Exercise treadmills typically have an endless running surface which
is extended between and movable around two substantially parallel
pulleys at each end of the treadmill. The running surface usually
includes a belt made of a flexible material extended around the
pulleys. The belt is normally driven by a motor rotating the front
pulley. The speed of the motor is adjustable by the user through a
set of user controls so that the level of exercise can be adjusted
to simulate running or walking as desired.
The belt is typically supported by a deck or support surface
beneath the upper surface of the belt. The deck is usually composed
of wood or MDF, in order to provide the required support. In
addition, a low-friction sheet or laminate is usually provided on
the upper deck surface to reduce the friction between the deck and
the belt. In most cases, decks are relatively rigid which can
result in high impact loads on the user's feet, ankles and knees as
the user's feet contact the belt and the deck. This is often
perceived by users as being uncomfortable and further can result in
unnecessary damage to joints as compared to running on a softer
surface.

→ **Data supplied**
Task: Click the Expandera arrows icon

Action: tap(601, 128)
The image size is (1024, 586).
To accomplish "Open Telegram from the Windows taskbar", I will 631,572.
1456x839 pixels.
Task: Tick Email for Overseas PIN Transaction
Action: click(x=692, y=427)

→ **Goals**
**a)** From the treadmill text, repeat the passage starting with "Exercise treadmills typically" and going on through "walking as desired.".
**b)** Answer these questions using the treadmill text:
(i) Which pulley does the motor rotate to drive the belt?
(ii) What material is the deck usually made of?
(iii) What is placed on the upper deck surface to reduce friction between the deck and the belt?

→ **Outputs**
**a)**
Exercise treadmills typically have an endless running surface which
is extended between and movable around two substantially parallel
pulleys at each end of the treadmill. The running surface usually
includes a belt made of a flexible material extended around the
pulleys. The belt is normally driven by a motor rotating the front
pulley. The speed of the motor is adjustable by the user through a
set of user controls so that the level of exercise can be adjusted
to simulate running or walking as desired.

**b)**
(i) The front pulley.
(ii) Wood or MDF.
(iii) A low-friction sheet or laminate.